*** Opening Provided data ***

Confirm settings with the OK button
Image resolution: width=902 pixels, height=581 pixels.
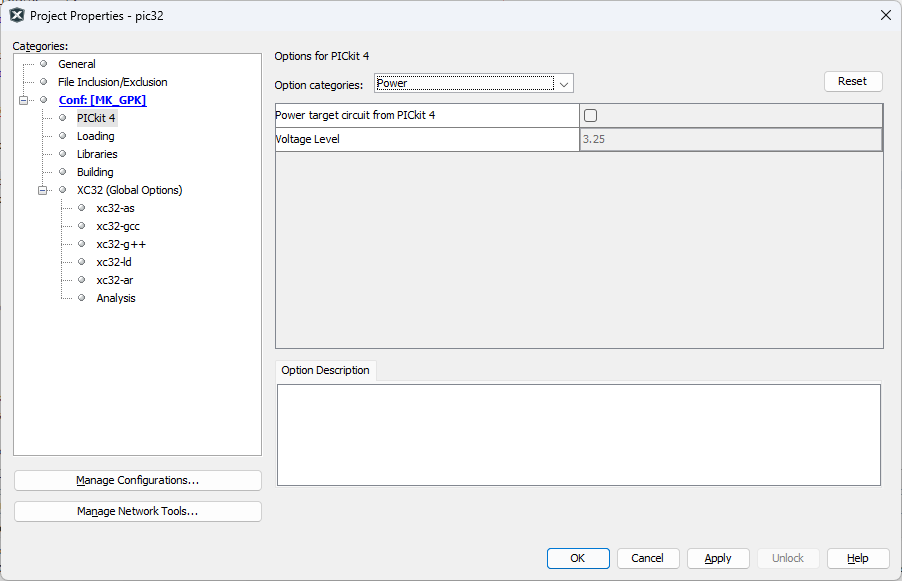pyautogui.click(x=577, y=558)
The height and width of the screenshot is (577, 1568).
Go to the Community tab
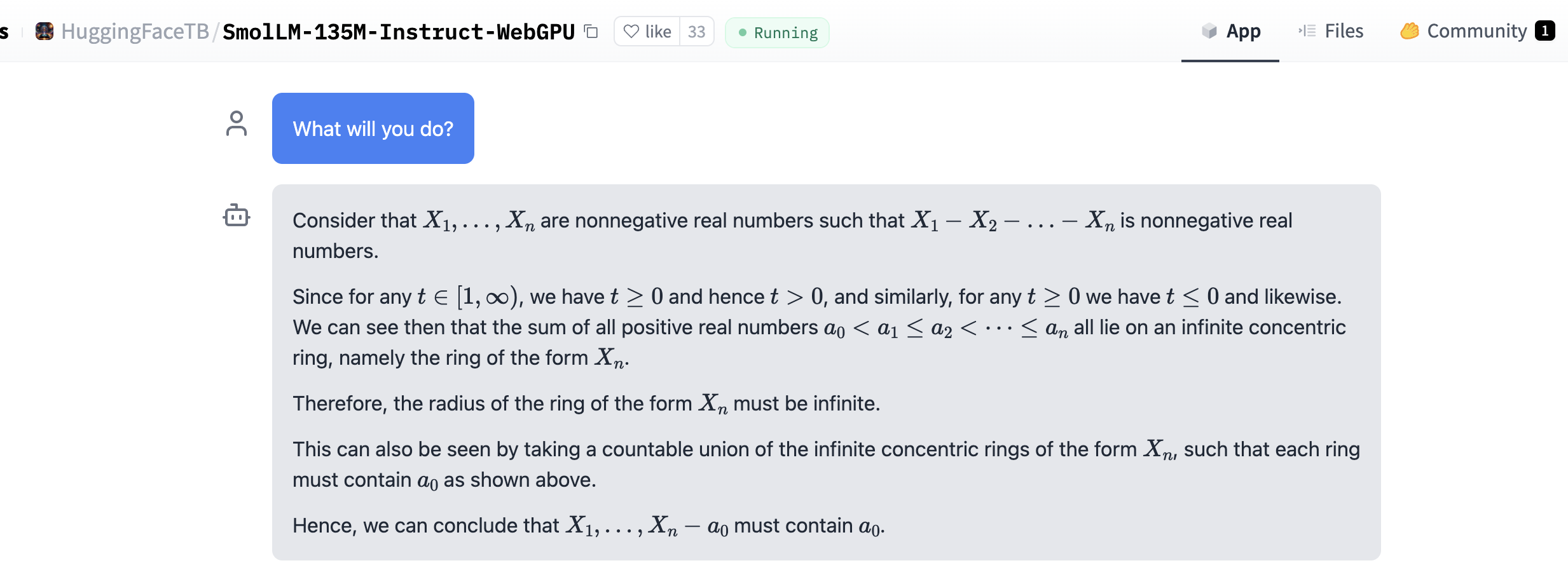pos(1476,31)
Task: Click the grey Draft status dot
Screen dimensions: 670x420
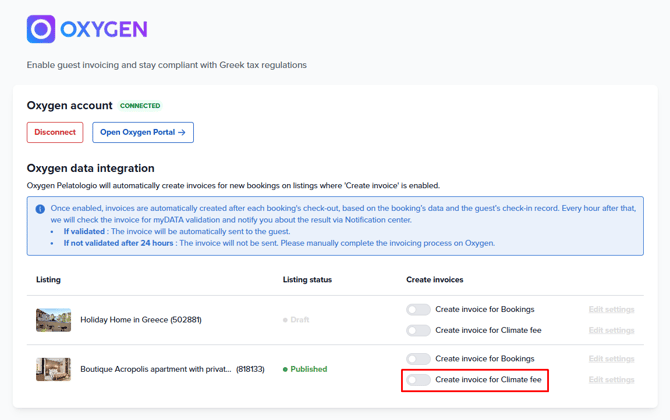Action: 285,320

*** Closing Provided data ***
*** Opening Provided data ***

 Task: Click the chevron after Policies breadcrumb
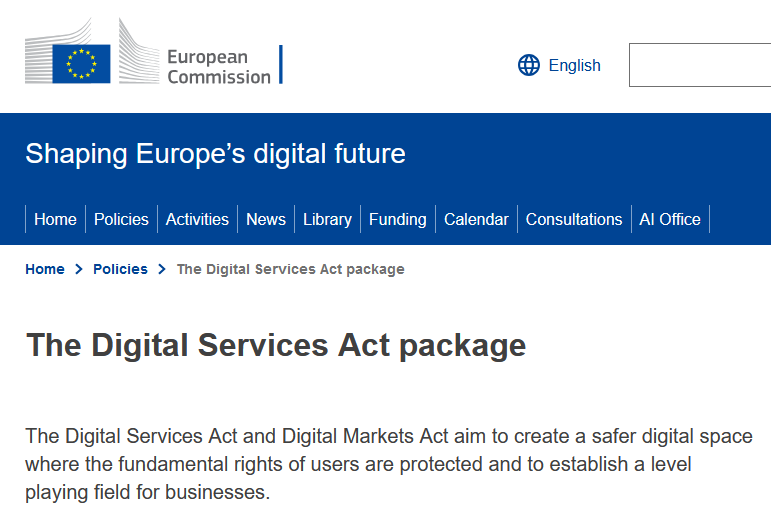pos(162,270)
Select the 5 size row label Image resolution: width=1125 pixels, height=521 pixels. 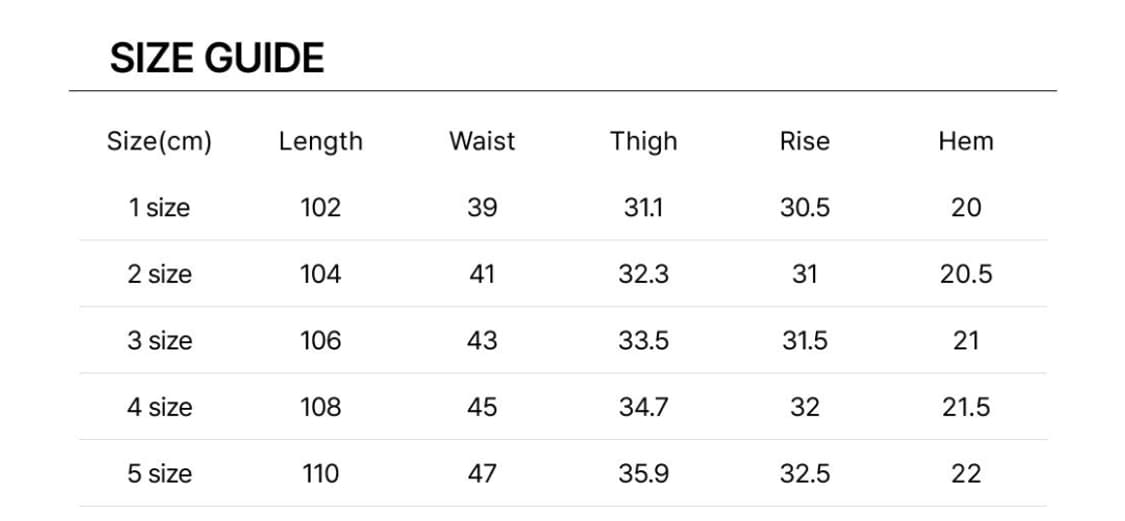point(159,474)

*** Closing Provided data ***

> [Requirement] Copy exactly the part of the material above that opens with the line containing "Confirm settings with the OK button" and closes with the line containing "Task: Click the grey Draft status dot", ends included. Drop the images.

> [Answer to this task]
Confirm settings with the OK button
Image resolution: width=902 pixels, height=581 pixels.
pyautogui.click(x=577, y=558)
The height and width of the screenshot is (577, 1568).
Go to the Community tab
pos(1476,31)
Task: Click the grey Draft status dot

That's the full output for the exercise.